Les noms de domaines ? Réservés également.

Cherche pas, le terrain est squatté, même pour les fabricants. Lorsque Fares Hamida a lancé sa production de bonnets « 100% pure laine vierge, tricotés en Bretagne », le marché n’était pas très porteur. Aujourd’hui, le patron, d’origine algérienne par son père, doit décliner les offres du journal Minute :

« Vu d’où je viens, je suis obligé de refuser la commande. »

Merci les gueulards

En poursuivant vers le métro, je passe devant un marchand de journaux. Quelques exemplaires gondolés du Monde traînent dans un coin. En haut de la page, à droite, un petit ananas et le titre :

« Dans le plus grand herbier du monde. »


L’ananas en une du Monde, daté du mercredi 27 novembre 2013

Depuis quelques mois, le fruit m’évoque aussi sec Dieudonné, le théâtre de la Main-d’Or et des jeunes, soralo-dieudonnisés, vociférant devant le palais de justice.

Sans trop savoir pourquoi, j’ai rempoché mes deux euros.

Les gueulards de toutes farines participent à réduire mes dépenses. Qu’ils en soient remerciés.

« J’ai toujours été gêné par ce fruit »

Désormais, même la banane est minée. Depuis qu’une gamine l’a brandie à Angers dans le sillage de la garde des Sceaux, le fruit retrouve une sale connotation. La trousse pour enfants sera peut-être un grand hit à Noël, mais je vais m’abstenir, merci.

Capture d’écran du site Alibaba

Dans la même veine, il y a toutes les cochonneries pseudo-vintages Banania que l’on trouve à la sortie des grandes papeteries. La marque a une longue histoire de détournement. Mais l’élue UMP Claudine Declerck et son photomontage « Y a pas bon Taubira » ont passé la dernière couche. Tu ne peux plus offrir cela à n’importe qui.

Gaffe à tes tons


Capture d’écran de la boutique de la « Manif pour tous » (LMPT)

Le textile va être décimé. Il y a le sweat-shirt rose, le polo bleu clair à manches courtes et celui rose foncé. Modèles proto-« Manif pour tous ». De dos, on s’attendrait presque à voir l’habillé beugler : « On lâche rien ! »

Se méfier. D’autant qu’à en croire maître Triomphe, qui a défendu ce genre d’individus, arborer ces couleurs est le meilleur moyen de se faire arrêter par la police de Valls.

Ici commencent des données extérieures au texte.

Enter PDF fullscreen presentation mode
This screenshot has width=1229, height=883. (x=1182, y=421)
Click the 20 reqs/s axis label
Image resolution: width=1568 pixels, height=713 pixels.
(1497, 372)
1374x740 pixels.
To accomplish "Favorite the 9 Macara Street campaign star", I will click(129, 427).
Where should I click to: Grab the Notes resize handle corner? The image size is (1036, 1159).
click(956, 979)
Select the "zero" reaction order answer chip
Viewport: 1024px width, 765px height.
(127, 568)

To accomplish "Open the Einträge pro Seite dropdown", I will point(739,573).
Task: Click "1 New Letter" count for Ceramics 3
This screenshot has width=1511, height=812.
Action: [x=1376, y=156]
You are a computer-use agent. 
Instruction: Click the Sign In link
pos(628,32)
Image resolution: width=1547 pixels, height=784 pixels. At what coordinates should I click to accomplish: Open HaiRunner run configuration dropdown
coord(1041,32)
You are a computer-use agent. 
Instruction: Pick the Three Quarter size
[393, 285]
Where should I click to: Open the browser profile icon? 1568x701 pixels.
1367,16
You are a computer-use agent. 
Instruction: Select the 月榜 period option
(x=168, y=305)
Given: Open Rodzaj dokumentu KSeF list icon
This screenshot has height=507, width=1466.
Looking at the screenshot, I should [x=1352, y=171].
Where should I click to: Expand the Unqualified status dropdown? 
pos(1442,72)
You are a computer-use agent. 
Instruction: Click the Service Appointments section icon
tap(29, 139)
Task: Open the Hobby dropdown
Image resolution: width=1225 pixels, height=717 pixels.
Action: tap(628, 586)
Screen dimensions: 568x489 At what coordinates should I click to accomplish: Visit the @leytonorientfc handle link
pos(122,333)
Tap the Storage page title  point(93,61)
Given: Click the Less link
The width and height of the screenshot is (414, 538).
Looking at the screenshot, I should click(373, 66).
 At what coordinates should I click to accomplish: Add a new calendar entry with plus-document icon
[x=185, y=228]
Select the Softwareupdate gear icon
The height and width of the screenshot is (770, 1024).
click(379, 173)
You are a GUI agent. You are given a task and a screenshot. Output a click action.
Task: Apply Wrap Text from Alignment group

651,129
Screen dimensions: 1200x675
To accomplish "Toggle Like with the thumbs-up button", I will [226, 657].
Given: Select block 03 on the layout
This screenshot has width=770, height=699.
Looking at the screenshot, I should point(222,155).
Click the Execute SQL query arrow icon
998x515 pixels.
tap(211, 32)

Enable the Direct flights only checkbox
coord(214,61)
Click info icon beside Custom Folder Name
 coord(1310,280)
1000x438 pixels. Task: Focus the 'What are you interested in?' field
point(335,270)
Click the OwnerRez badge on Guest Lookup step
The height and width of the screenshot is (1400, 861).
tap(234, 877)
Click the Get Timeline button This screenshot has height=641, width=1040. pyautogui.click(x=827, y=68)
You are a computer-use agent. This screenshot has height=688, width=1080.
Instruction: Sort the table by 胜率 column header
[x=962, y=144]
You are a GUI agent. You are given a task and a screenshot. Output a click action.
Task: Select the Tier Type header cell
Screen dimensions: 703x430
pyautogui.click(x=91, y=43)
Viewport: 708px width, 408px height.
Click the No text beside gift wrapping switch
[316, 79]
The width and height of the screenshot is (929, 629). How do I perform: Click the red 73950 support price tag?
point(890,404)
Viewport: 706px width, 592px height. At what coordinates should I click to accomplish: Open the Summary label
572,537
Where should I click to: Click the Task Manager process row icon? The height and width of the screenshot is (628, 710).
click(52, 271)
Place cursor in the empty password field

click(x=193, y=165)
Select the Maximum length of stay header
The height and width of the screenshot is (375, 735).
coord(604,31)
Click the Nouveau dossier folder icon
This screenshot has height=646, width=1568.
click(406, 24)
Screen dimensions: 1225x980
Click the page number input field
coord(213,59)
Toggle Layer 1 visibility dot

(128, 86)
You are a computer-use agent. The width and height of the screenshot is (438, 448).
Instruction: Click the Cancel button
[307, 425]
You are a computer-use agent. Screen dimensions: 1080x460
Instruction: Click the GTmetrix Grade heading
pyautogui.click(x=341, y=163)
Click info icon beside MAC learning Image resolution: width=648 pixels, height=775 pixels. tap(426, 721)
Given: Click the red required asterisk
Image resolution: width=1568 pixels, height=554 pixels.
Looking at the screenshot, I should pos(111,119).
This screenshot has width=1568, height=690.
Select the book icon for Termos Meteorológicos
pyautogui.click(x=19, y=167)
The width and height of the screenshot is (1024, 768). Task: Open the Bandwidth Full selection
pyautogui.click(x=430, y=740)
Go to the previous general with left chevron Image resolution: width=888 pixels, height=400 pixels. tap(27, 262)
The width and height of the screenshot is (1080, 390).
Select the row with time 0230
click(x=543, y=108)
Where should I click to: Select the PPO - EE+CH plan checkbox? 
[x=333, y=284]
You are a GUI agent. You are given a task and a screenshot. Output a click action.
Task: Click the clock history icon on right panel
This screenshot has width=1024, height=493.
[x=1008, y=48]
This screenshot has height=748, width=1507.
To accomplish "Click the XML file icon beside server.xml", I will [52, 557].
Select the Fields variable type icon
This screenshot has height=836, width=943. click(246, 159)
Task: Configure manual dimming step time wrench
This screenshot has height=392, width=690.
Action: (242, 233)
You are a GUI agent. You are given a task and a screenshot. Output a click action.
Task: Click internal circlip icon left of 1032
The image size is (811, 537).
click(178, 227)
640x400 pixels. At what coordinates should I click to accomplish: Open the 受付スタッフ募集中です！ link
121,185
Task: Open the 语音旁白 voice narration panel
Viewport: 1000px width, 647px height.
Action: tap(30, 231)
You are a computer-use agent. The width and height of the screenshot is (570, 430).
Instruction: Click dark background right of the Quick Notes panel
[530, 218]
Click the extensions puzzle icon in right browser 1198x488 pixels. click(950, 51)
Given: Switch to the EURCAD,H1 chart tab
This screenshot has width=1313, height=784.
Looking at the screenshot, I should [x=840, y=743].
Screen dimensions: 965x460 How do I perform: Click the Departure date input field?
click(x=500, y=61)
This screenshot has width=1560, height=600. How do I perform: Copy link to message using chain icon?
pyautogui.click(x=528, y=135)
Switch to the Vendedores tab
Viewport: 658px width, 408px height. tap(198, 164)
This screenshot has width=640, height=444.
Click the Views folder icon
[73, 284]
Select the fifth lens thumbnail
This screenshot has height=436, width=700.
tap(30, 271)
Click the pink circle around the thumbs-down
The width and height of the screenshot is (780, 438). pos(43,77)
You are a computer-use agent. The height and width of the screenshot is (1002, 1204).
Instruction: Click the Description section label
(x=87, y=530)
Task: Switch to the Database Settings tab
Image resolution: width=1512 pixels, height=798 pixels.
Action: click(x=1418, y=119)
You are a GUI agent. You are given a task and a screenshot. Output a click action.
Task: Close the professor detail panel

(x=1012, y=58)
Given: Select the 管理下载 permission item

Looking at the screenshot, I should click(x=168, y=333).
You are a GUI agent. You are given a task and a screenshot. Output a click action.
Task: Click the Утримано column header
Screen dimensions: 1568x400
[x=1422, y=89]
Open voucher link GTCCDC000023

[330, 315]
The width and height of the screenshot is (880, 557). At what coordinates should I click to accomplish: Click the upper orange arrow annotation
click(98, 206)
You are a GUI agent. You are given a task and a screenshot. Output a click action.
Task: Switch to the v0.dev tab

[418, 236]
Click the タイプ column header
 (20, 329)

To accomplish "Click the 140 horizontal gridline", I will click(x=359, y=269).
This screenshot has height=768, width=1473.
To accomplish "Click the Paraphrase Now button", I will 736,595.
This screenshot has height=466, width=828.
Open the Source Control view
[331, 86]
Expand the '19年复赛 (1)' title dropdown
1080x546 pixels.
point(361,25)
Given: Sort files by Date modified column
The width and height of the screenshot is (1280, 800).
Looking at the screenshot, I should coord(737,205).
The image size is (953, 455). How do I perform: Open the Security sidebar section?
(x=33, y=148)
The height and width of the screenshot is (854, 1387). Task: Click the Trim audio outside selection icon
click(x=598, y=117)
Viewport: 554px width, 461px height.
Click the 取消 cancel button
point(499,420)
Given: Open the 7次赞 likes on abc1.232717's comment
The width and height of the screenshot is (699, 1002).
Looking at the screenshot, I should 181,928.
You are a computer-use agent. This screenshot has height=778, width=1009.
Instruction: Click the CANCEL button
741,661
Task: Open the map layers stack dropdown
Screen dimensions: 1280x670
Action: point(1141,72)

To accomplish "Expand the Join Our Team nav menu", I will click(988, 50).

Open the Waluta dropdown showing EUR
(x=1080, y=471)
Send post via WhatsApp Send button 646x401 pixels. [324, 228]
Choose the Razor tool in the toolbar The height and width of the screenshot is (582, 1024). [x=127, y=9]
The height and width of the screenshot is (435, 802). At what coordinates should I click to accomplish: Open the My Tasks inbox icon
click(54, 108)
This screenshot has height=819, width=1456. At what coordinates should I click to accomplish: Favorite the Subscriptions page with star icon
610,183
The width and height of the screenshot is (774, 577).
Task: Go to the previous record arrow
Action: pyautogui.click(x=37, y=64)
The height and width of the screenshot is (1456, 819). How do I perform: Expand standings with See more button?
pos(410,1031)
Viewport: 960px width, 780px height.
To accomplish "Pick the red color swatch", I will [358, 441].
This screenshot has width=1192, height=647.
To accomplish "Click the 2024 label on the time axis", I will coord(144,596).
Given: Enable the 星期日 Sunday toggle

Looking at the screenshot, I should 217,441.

Autres vêtements pour lesquels tu ne peux plus faire l’innocent : les fringues Fred Perry. Avec Lonsdale, la marque a toujours été associée aux groupes skins, mais cela restait de la culture de rue, réservée aux initiés. Depuis, la mort de Clément Méric, à la sortie d’une vente privée, nul n’est censé ignorer la portée politique du polo.

C’est comme la marinière Armor Lux, plébiscitée par Arnaud Montebourg. Depuis que des Bretons organisent des méchouis sous les portiques écotaxes, l’étoffe est ambigüe. A la fois frondeuse et fayote. D’un côté, l’embrun et la colère. De l’autre, la gesticulation tendance « Tout va très bien, madame la marquise ».

Heureusement, les pigeons, les poussins, les dindons, les cigognes et les moutons n’ont pas encore trouvé de visuel fort.

L’autre jour, un type m’a lancé un regard de complicité alors que je me grattais l’épaule, pensant visiblement que je m’exerçais au glissage de quenelle. Désormais, je me méfie. Avec sa signification fist-fucking anti-système, on oublie presque que la chose se mange. S’il faut boycotter, on va finir par mourir de faim.